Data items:
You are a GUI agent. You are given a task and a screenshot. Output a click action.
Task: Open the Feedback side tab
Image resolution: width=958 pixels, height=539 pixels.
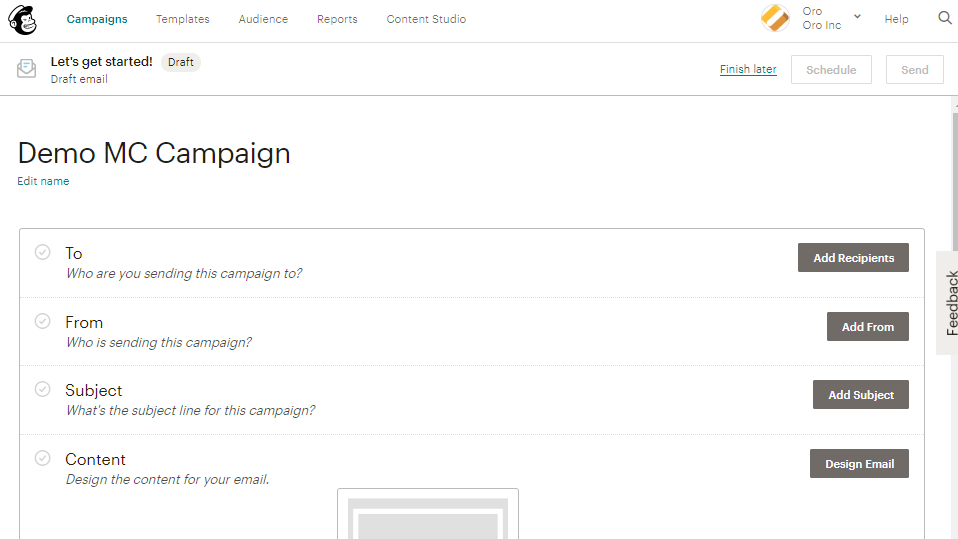950,303
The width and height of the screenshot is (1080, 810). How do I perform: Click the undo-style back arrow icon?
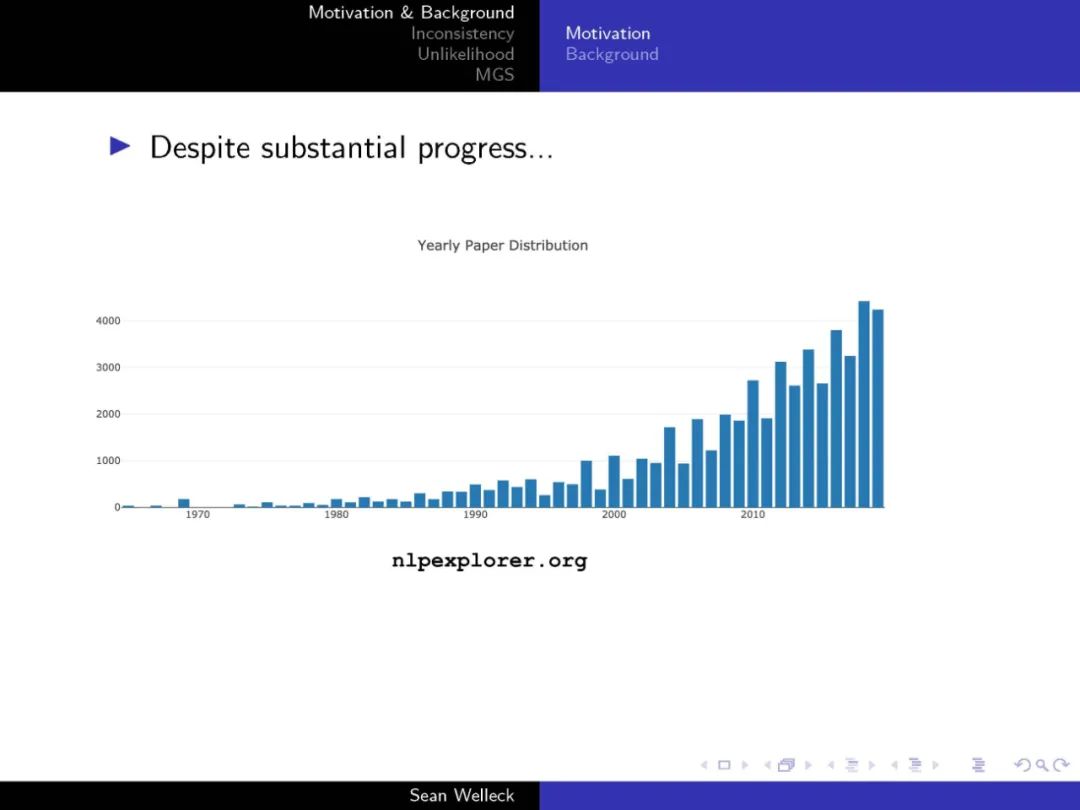(1022, 766)
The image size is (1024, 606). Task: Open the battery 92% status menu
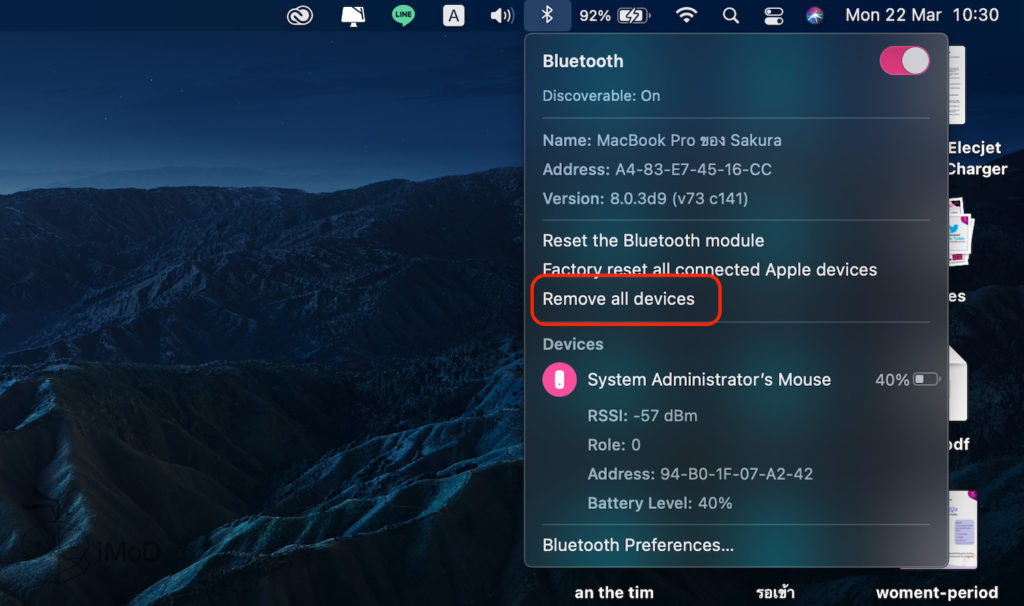pyautogui.click(x=614, y=15)
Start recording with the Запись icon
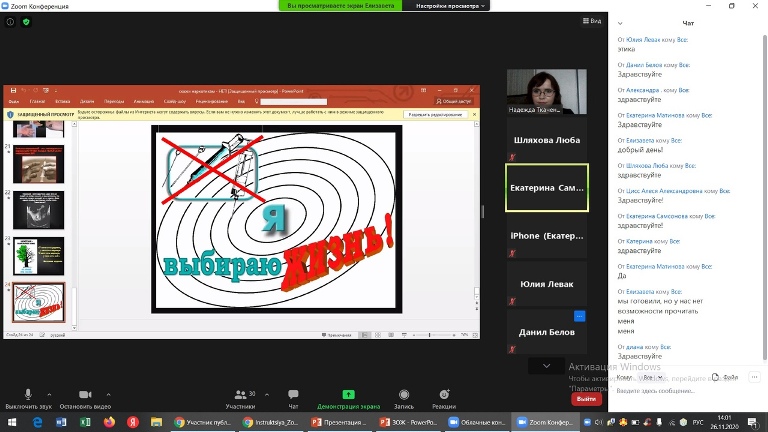Viewport: 768px width, 432px height. click(x=404, y=395)
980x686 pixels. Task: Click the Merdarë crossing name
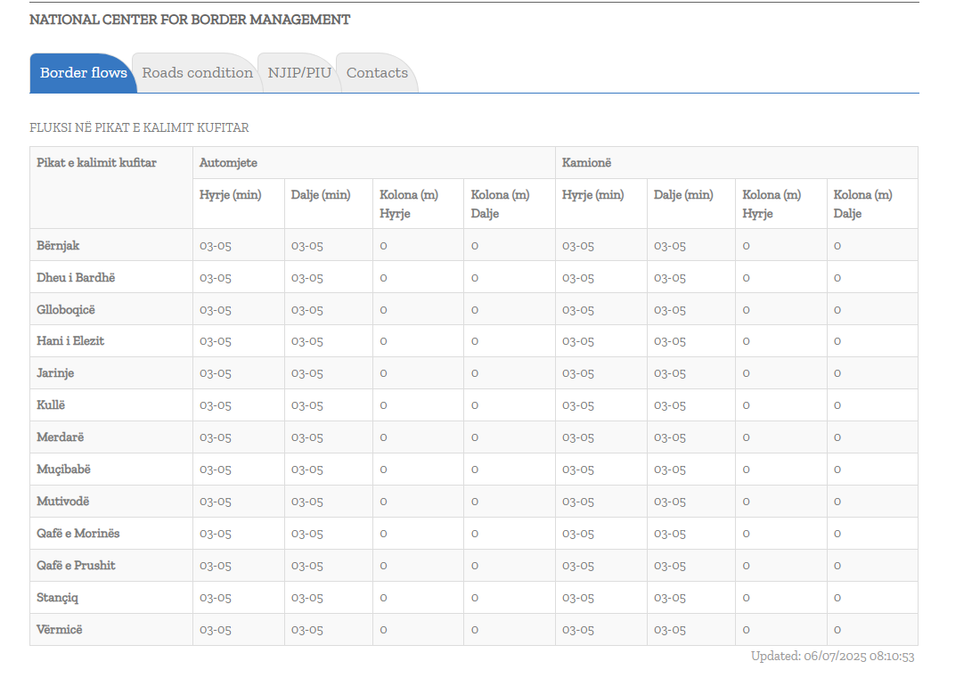[60, 437]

• [What is being asked] The records above are to be restated word for word, excluding all pictures.

• [Answer below]
You are a GUI agent. You are given a task and a screenshot. Output a click action.
Task: Open the Feedback side tab
Image resolution: width=958 pixels, height=539 pixels.
950,303
The width and height of the screenshot is (1080, 810). How do I perform: Click the undo-style back arrow icon?
(1022, 766)
The image size is (1024, 606). Task: Open the battery 92% status menu
pyautogui.click(x=614, y=15)
Start recording with the Запись icon
Viewport: 768px width, 432px height. click(x=404, y=395)
980x686 pixels. Task: Click the Merdarë crossing name
[60, 437]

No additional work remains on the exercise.